While most attention has been focused on the struggle between Grand Ayatollah Ali Al Sistani and Nouri Al Maliki, the outgoing prime minister, there is another important player: Muqtada Al Sadr. He is waiting for his opportunity to play the saviour of Iraq’s Shiites.
Once a renegade cleric with a ragtag militia fighting US forces, Mr Al Sadr has transformed himself into a statesman. He controlled a major bloc in the Iraqi parliament and he became a kingmaker in the selection of Iraq’s prime minister in 2010.
Today, Iraq is facing its gravest threat since 2003. The Islamic State group has declared a caliphate that stretches across Syria and Iraq.
After the Islamic State’s takeover of Mosul, Mr Al Sistani, the most revered cleric in Iraq, emerged from seclusion in an effort to restrain the jihadists, persuade the Shiite political elite to replace Mr Al Maliki and preserve a unified state under a Shiite-led government.

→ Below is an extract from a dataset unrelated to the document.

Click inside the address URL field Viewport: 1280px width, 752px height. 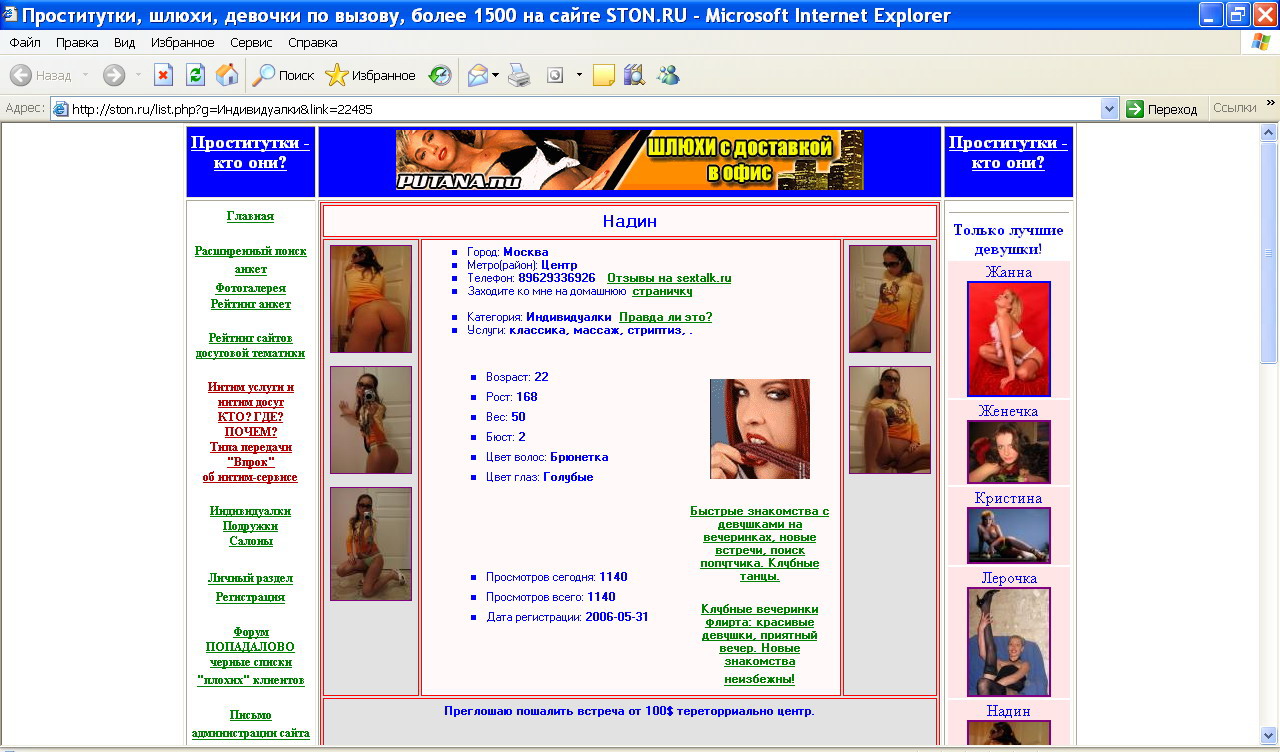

Mr Al Sistani issued a call to arms in June, urging all able-bodied Iraqi men to join the security forces. Within a week, thousands of Shiite volunteers joined the Iraqi military or one of a growing number of Shiite militias – two forces that are difficult to distinguish in the current crisis.
Mr Al Sadr does not have the religious credentials of Mr Al Sistani or other senior clerics, but he is the son of a revered ayatollah and he has broad support among the masses. In the days after the takeover of Mosul, Mr Al Sadr called for establishing “peace brigades” that would protect Shiite holy sites in Iraq.
By mid-June, it became clear that Mr Al Sadr’s “peace brigades” were simply a new label for his Mahdi Army. This paramilitary force led a Shiite rebellion against US troops in 2004, and it carried out a bloody campaign against Sunnis during the subsequent civil war.
In 2008, the Mahdi Army supposedly disbanded. But on June 21, in Baghdad’s Sadr City, where the cleric has his base of support, and in Najaf and Karbala, the militia staged its largest show of force in six years. Thousands of fighters marched through the streets with machine guns, rocket-propelled grenades and explosives belts strapped to their chests. “I will purify Mosul, I am a Sadrist,” some of the fighters chanted, following a drill instructor.
Mr Al Sadr announced that his militia would not operate under the control of the Iraqi military or the government – in direct contradiction of Mr Al Sistani’s appeal for all volunteers and militias to coordinate with the Iraqi security forces.
Mr Al Sadr represents the triumph of a defiant brand of Shiism in Iraq. Because Mr Al Sistani and other senior theologians shun direct political involvement, they create a power vacuum among Iraqi Shiites, one that Mr Al Sadr is eager to fill. He wants to be both a respected cleric and a political broker.
In the Shiite world, it is unusual for a young cleric with Mr Al Sadr’s limited theological credentials to gain such a wide following. He is several ranks and years away from attaining the title of ayatollah. But he is the only surviving son of Grand Ayatollah Mohammad Sadiq Al Sadr, who was assassinated by the Iraqi regime in 1999. The elder Mr Al Sadr was a leading Shiite scholar and advocated a strong political role for the clergy. Mr Al Sistani and the elder Al Sadr became rivals in the religious hierarchy.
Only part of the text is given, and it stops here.